■ Working data:
»»

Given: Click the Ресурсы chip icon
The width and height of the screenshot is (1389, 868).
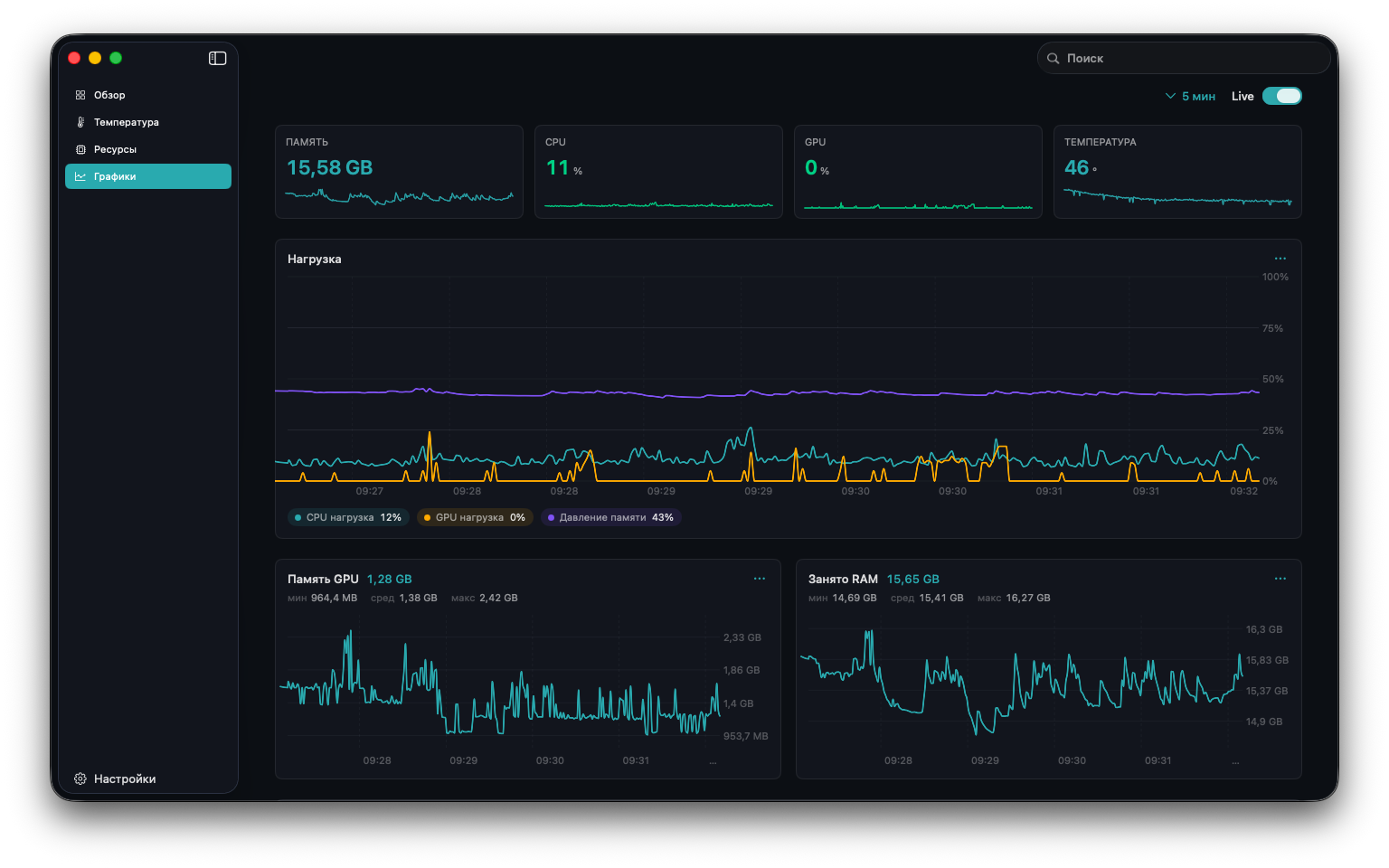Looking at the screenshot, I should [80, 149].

««
»»

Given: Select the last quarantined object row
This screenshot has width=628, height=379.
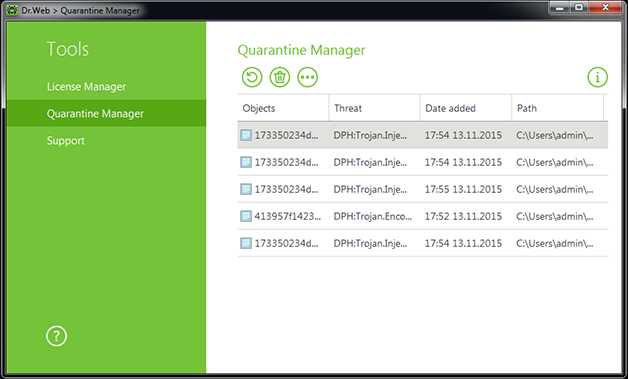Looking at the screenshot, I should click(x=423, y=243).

««

■ What the task requires:
Show the lines above with "Given".

■ Written answer:
Given: Click the Ресурсы chip icon
Given: Select the last quarantined object row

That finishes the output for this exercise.